By "publically" I mean you should expose it to the user - let the user drag off the current spot to a link, and let them restore. This should be in like every app. The full state of the app should be in an edit box somewhere that I can copy/paste or drag to the desktop. I should be able to double-click it to jump back into the app at that same point.

"Internally" I mean it's nice to make sure your state some very simple plain C structures, so that you can just push & pop or save old versions of the state, like :

State save(curState);



curState = save;

this is actually one of the new things I'm doing in my Video Test framework and it has been awesomely useful.

Yeah yeah the C++ way is to give every member a stream-in/stream-out, but it's too hard to maintain that robustly all the time.

This is actually related to another very important programming paradigm in general : minimize state, and avoid redundancy. Don't store variables that are computed from other variables. Don't copy values from one place to another. Always go get them at the original source. This is a massive bug reducer. Every time I see something like "this variable must be kept in sync with this variable" I think "why not just get rid of one of them?".


MH said...

Heather hit something similar recently. There was no undo for a simple and fairly obvious operation.
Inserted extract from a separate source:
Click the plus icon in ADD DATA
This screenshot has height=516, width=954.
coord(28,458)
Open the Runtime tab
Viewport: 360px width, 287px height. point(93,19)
She got very angry, and I agree that this op should have been undoable.

cbloom said...

Oh yeah, in cases where the state of the system in question is too big to just be a little token you can copy/paste or keep a history of, you should then use a change journal.

So every app should be fully undo-able, and not just undo-able but easily jumped into any point.

So for example, the Windows Registry should use a change journal. A picture viewer should have a full state token. etc.